What merchants should prepare first#
| Readiness area | Why it matters |
|---|---|
| Product data | Agents need facts before they recommend or buy |
| Price and availability | Stale data breaks trust immediately |
| Returns and shipping | Buyer constraints often include both |
| Fraud controls | Agent-driven orders still need risk handling |
| Order confirmation | The result must be deterministic and auditable |
ACP may reduce friction at checkout, but the execution layer still needs reliable backend state transitions.

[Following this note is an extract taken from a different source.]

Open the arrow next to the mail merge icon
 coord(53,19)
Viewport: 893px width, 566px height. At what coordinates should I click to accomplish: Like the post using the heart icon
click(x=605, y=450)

ACP vs traditional ecommerce checkout#
| Traditional checkout | ACP-style flow |
|---|---|
| Buyer navigates storefront | Buyer may stay in the AI interface |
| Session and UI dominate | Protocol and structured state dominate |
| Conversion depends on page flow | Conversion depends on context plus data quality |
| Human reads all details | Agent may pre-filter options |
This is why old checkout analytics alone are not enough. Merchants need to track discovery, recommendation, handoff, checkout completion, and post-purchase correctness as one chain.
Risks and limits#
Do not treat any protocol as automatic revenue. ACP depends on:
- platform adoption
- merchant integration quality
- user trust
- correct product information
- checkout policies that still make sense when an agent acts for a buyer
For regulated products or high-consideration purchases, human confirmation may remain necessary even if the checkout surface becomes agent-native.
FAQ#
Is ACP the same thing as agentic commerce?#
No. Agentic commerce is the broader market shift. ACP is one protocol approach for in-context selling on AI agents.
Does ACP replace UCP?#
No. ACP is focused on checkout experience, while UCP covers a wider commerce lifecycle.
Should every merchant implement ACP now?#
Not automatically. First confirm that AI-assisted shopping is a meaningful channel for your category and that your data foundation is ready.
What is the best first step?#
Fix product data, product schema, policy clarity, and checkout determinism before adding new protocol surfaces.
Bottom line#
ACP matters because checkout is moving closer to the conversation. Merchants that want to sell through AI surfaces need more than good copy: they need clean product facts, reliable operations, and checkout flows built for machine mediation.